Protesting in the Age of COVID

How far would you go for a cause you believed in? These HS2 protesters answer that question.

The message from the government for ordinary citizens has been clear from the beginning: Stay home, protect the NHS, save lives. But for the local residents and activists who oppose HS2 – the high-speed railway linking London and Birmingham which has been mismanaged, delayed and over budget at every step – they have sheltered in place among the forests they love and hope to save.

Phil Mackie, reporting for the BBC from Crackley Woods, near Kenilworth, Warwickshire, related how the makeshift camp ‘consists of a roundhouse built from hay bales and covered in tarpaulin, a field kitchen, about 20 small tents and a handful of camper-vans.’

Many of the members of the camp have spent the lockdown – six weeks and counting – in the treetops, trying to stop the HS2 contractors from felling trees. Some have been arrested. He spoke to one of the protestors, a former tree surgeon, who told him:

‘People’s democratic right to protest and have their say has been taken away at this time.’

HS2 protester
The protester Phil Mackie spoke to at Crackley Woods

When asked if he would be happy to be arrested for his actions, the man said, ‘I wouldn’t say I’d be happy to be arrested again, but I’m privileged enough to be arrested without it affecting me too much.’

As ordinary people, civil disobedience and the disruption it causes are often the only actions we have in making our voices heard.

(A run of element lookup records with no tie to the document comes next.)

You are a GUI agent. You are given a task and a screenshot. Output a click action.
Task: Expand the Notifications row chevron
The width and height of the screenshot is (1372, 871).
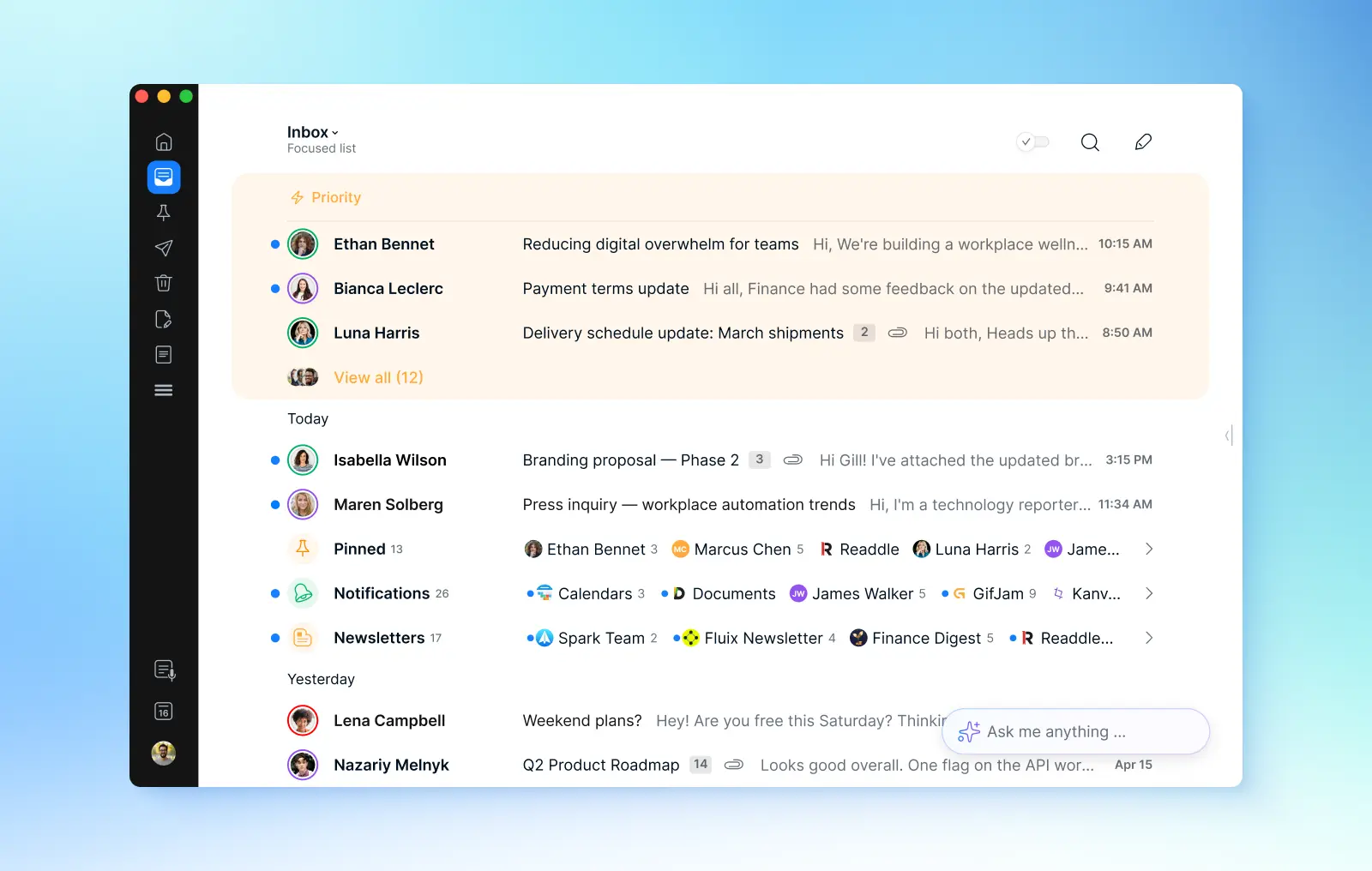coord(1149,593)
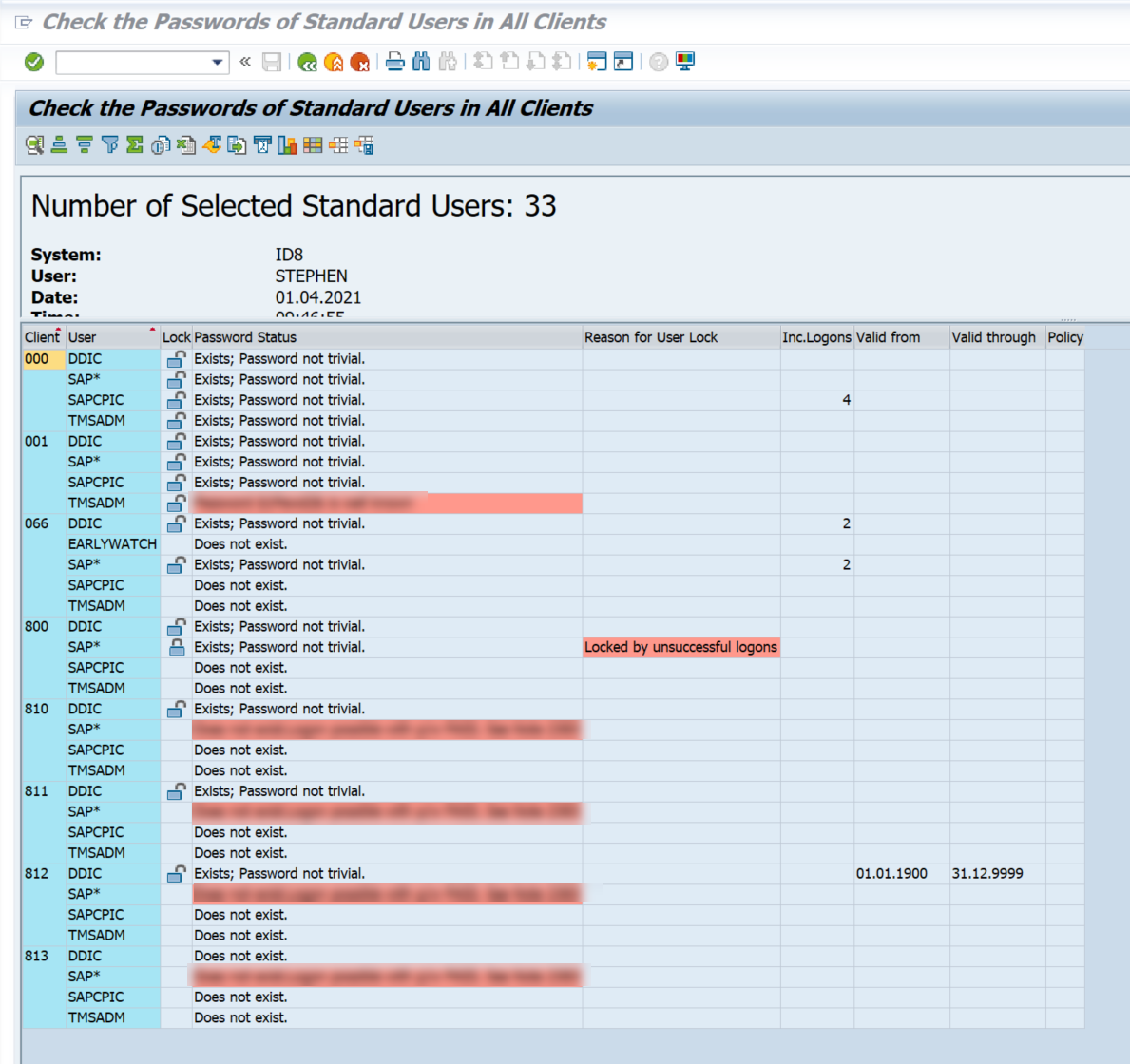1130x1064 pixels.
Task: Click the Change Layout grid icon
Action: (313, 145)
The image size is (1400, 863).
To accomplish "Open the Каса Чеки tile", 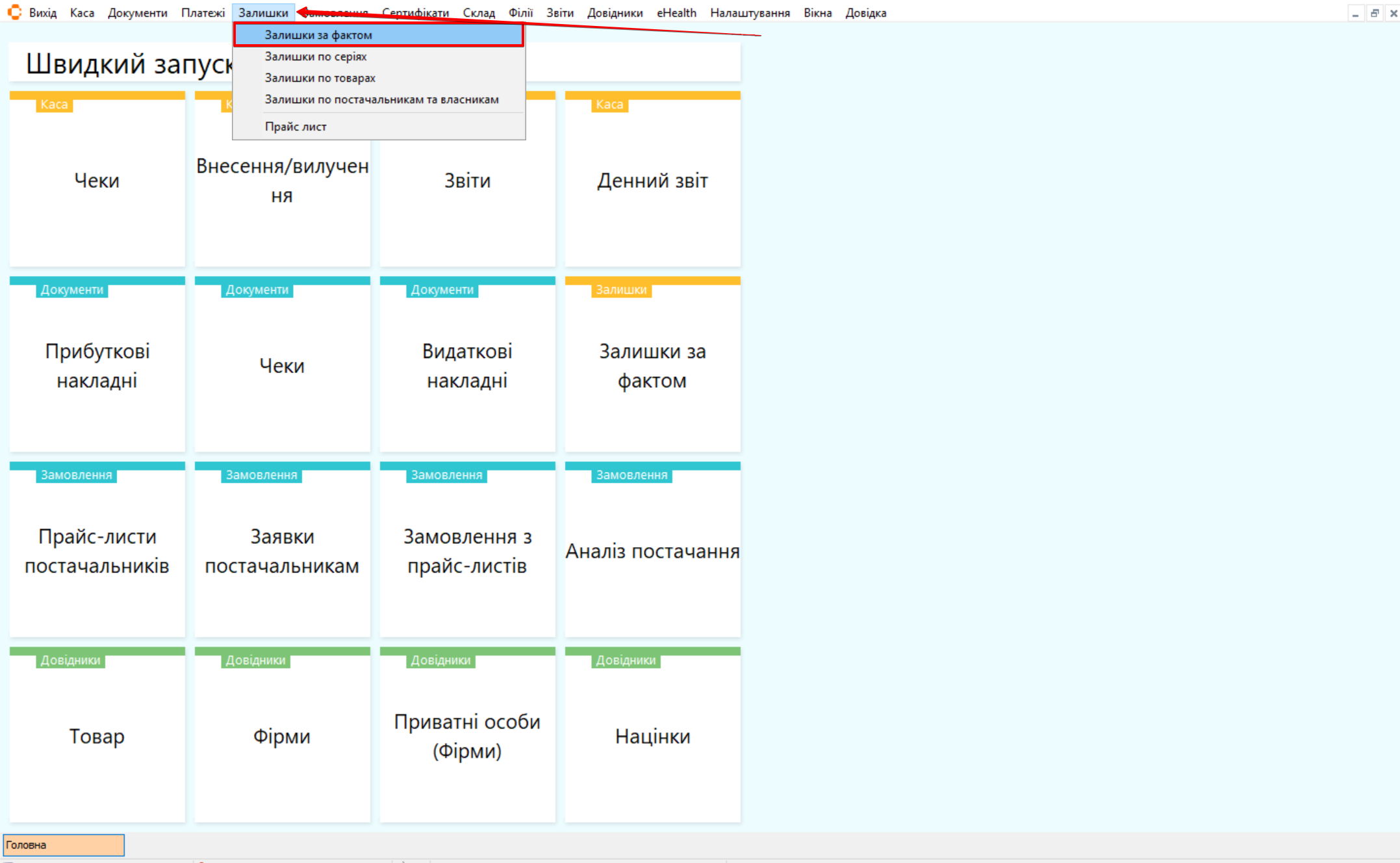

And governments around the world are using COVID-19 to roll back environmental protections or to push ahead with environmentally destructive projects in the absence of public demonstrations.

As just one example, Bill McKibben wrote in The Guardian at the beginning of April about Big Oil trying to jump-start the controversial Keystone XL pipeline, supported by states quickly adopting laws ‘making it a felony to protest “critical infrastructure” like pipelines.’

That meant 30,000 people trained in non-violent civil disobedience to block construction could be charged with felonies for protesting.

He goes on to say:

‘It is difficult to escape the conclusion that the oil industry is acting decisively now because it knows this is the one moment when protesters can’t make themselves heard. Those 30,000 trained volunteers represent one of the great nonviolent armies in American history, willing to suffer to protect the planet – but they are moral human beings who will not risk taking microbes into prisons with them, and endanger prisoners crowded together in impossible conditions.’

Bill McKibben

Activists argue that it is hard to understand how projects like these – damaging to the environment, to biodiversity and to people – can be marked ‘essential work’ when we should be focusing all our people, resources and effort to support the true front-line workers like the NHS, grocery stores, delivery drivers and farmers.

HS2 Rebellion’s website makes the point that HS2 won’t be climate neutral for decades – making it completely incompatible with the government’s net zero emissions target. The same target that stopped the Heathrow expansion project.

With 108 ancient woodlands under threat – home to over 250 species, some of which are endangered – the protestors are working to keep pressure on the government in the hope that they will scrap the project later this year.

HS2 Rebellion

While lockdown and social distancing measures may make physical demonstrations difficult for the majority of us, we can still make our voices heard online. Show your support by joining the Fridays for Future #ClimateStrikeOnline.

As Greta said at the beginning of lockdown:

‘The climate and ecological crisis is the biggest crisis humanity has ever faced but for now (of course depending on where you live) we’ll have to find new ways to create public awareness & advocate for change that don’t involve too big crowds – listen to local authorities.

So keep your numbers low but your spirits high and let’s take one week at the time.’